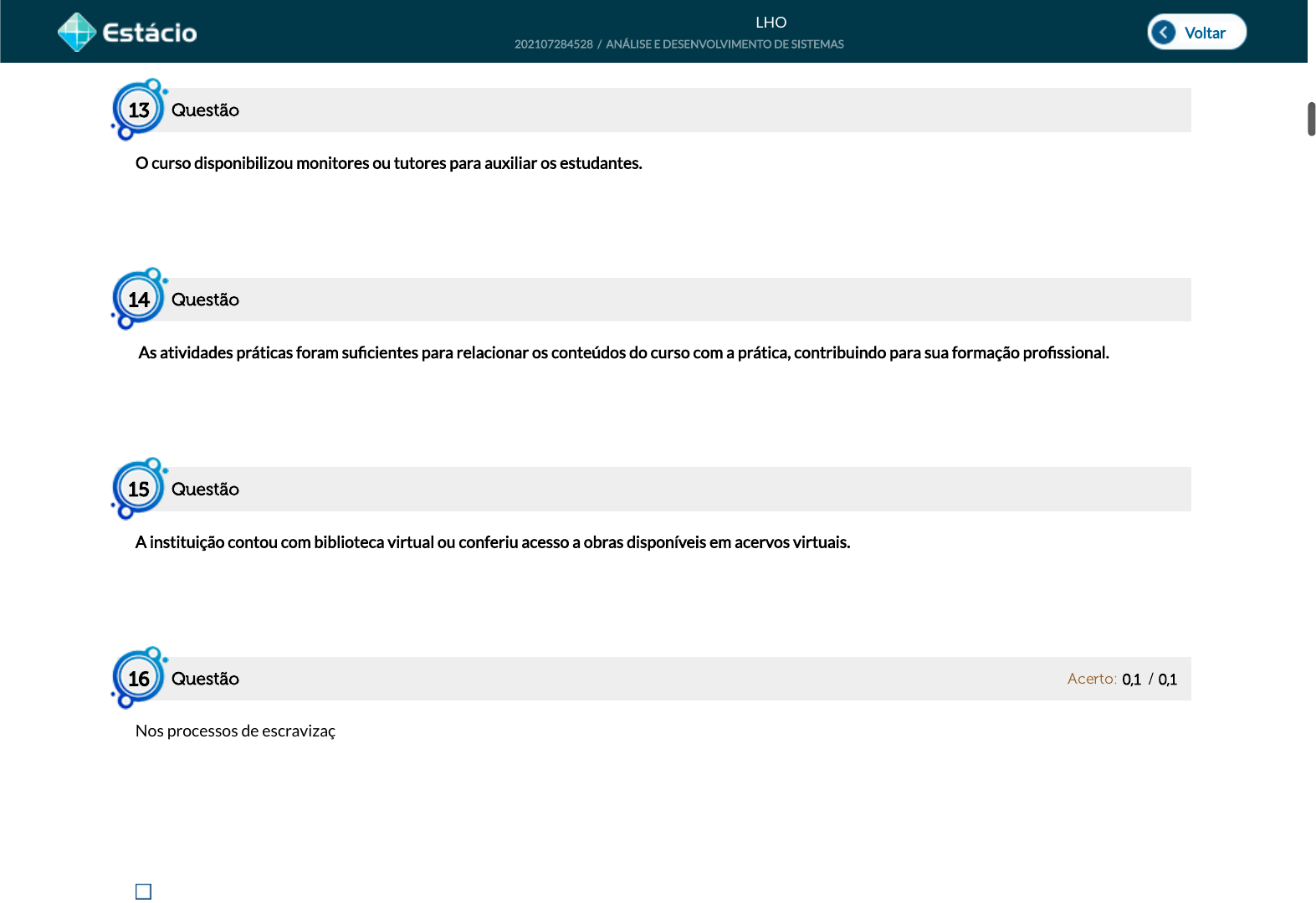Select the Questão 13 header bar
Screen dimensions: 1316x903
669,110
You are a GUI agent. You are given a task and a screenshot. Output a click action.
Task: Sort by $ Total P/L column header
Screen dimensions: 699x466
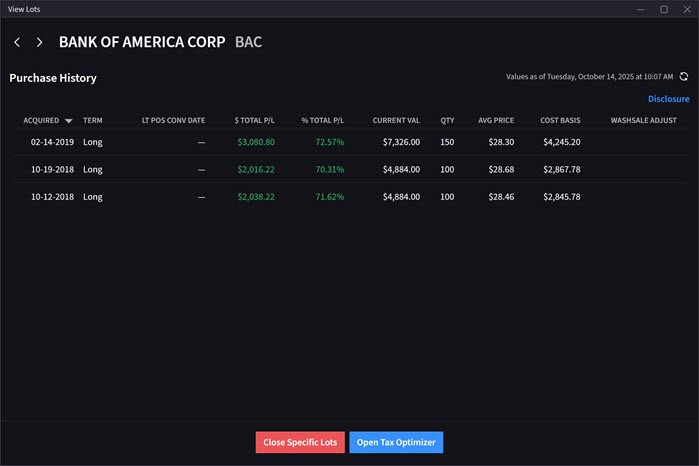pyautogui.click(x=254, y=121)
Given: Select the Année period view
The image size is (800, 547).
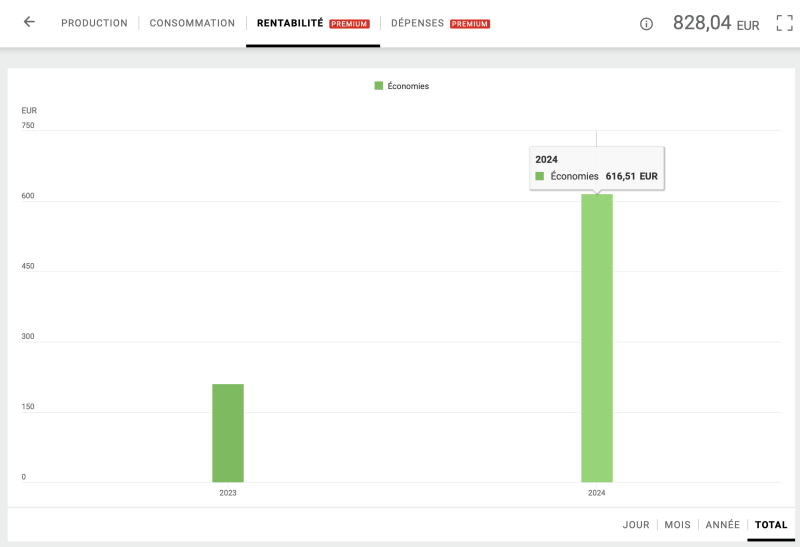Looking at the screenshot, I should pyautogui.click(x=722, y=525).
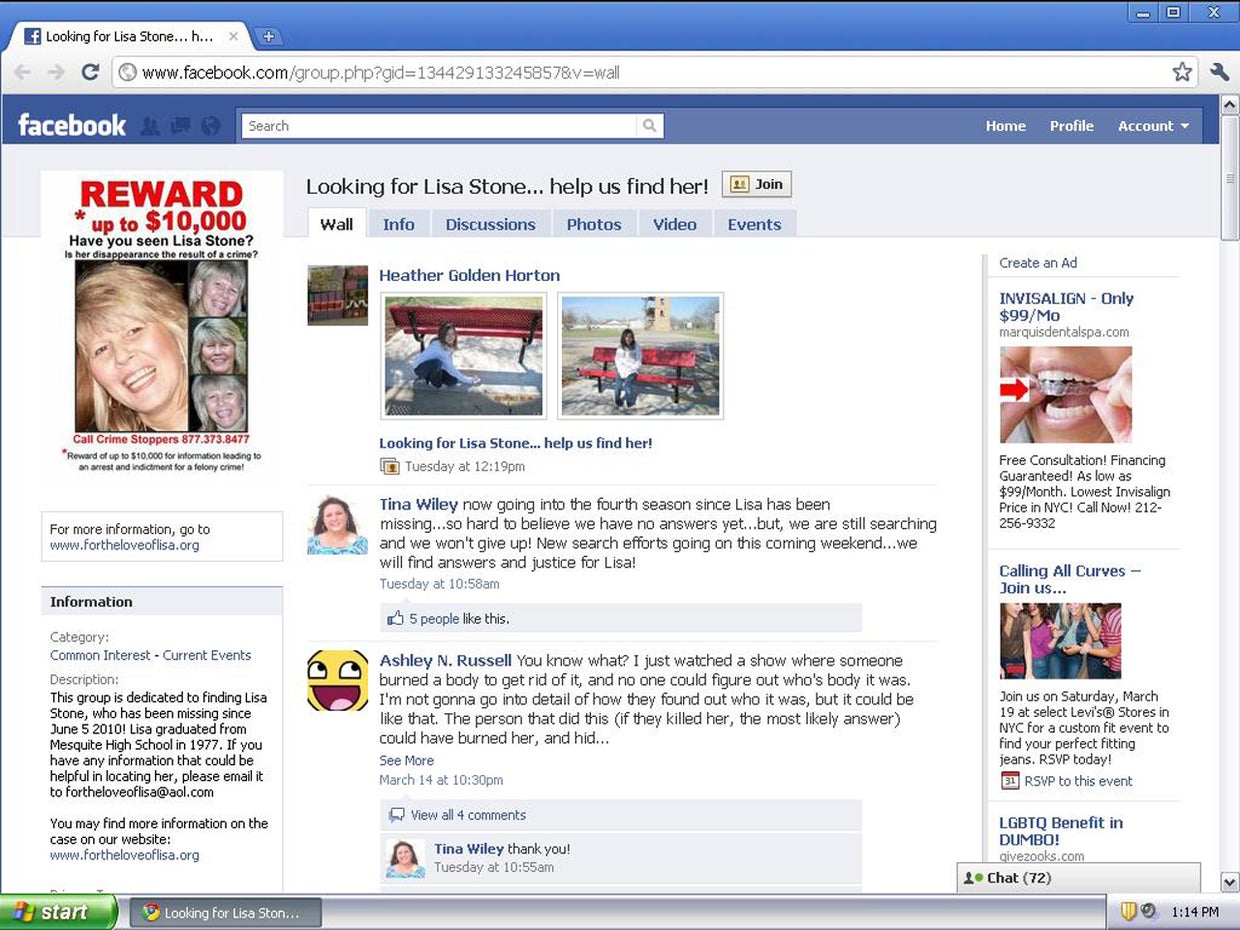Expand the See More link on Ashley's post
Screen dimensions: 1240x930
click(406, 760)
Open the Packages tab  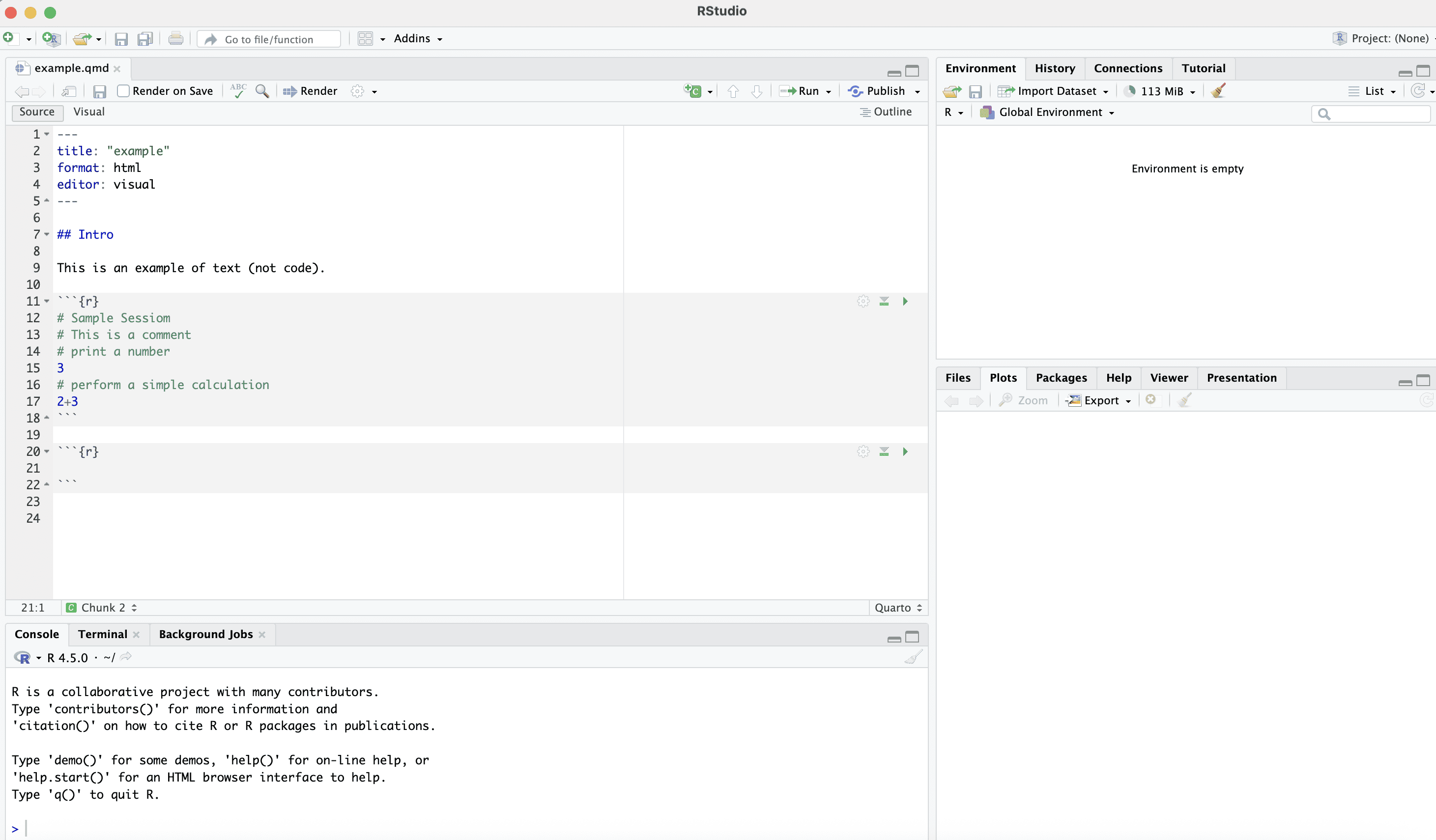(1061, 378)
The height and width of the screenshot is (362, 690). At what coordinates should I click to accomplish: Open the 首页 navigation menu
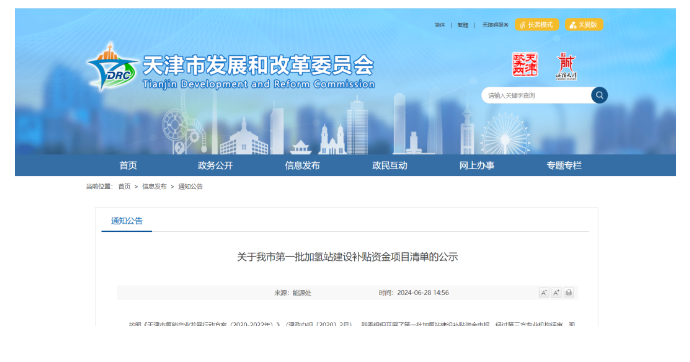click(128, 165)
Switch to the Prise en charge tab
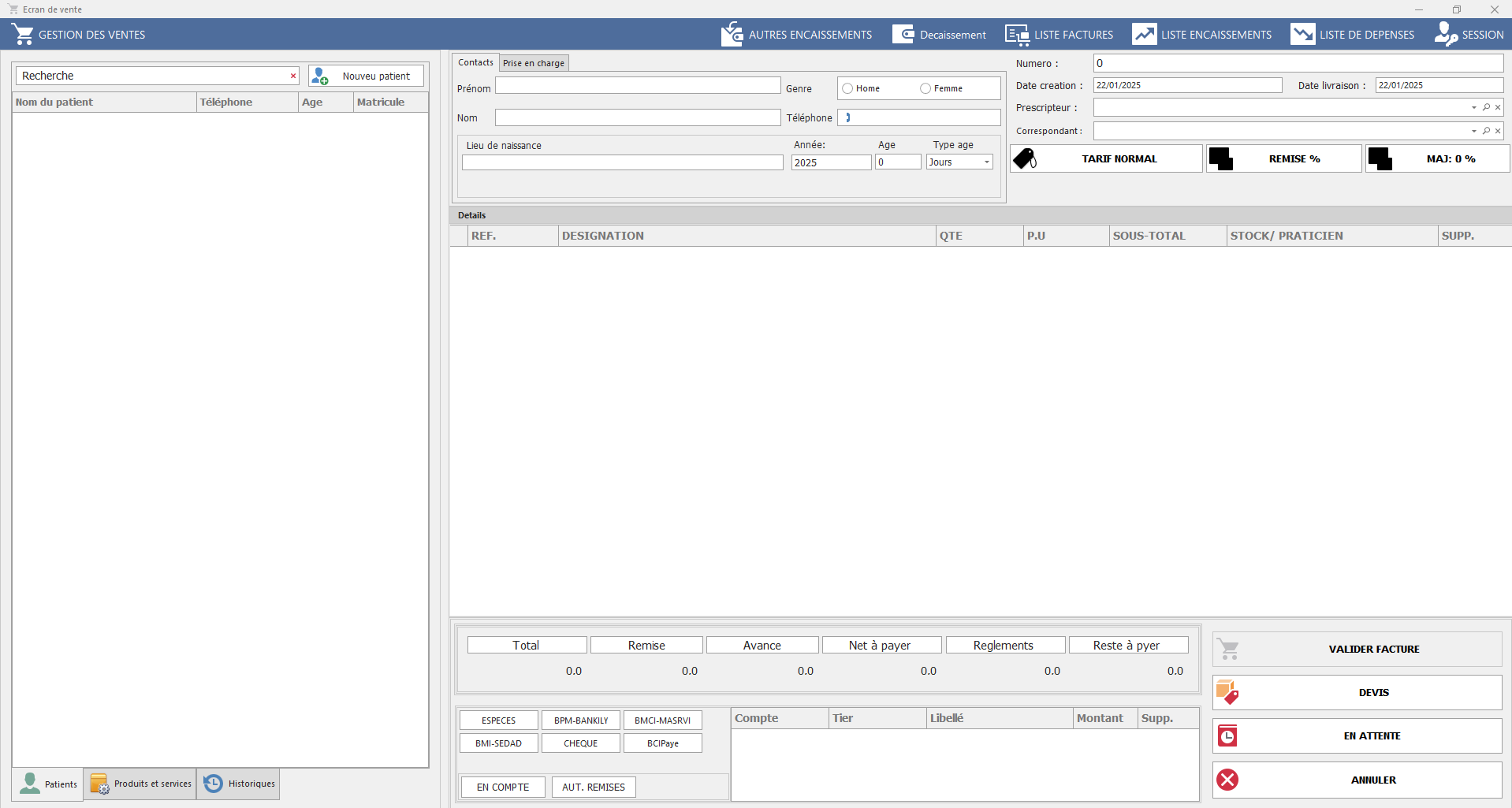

Work instructions:
Lay out the records from the line containing "The height and" through the end of the records as a JSON list of strings, one string per line, with blank lines left out. Leave the pictures out of the answer.

Task solution:
[
  "The height and width of the screenshot is (362, 690). At what coordinates should I click to accomplish: Open the 首页 navigation menu",
  "click(128, 165)",
  "Switch to the Prise en charge tab"
]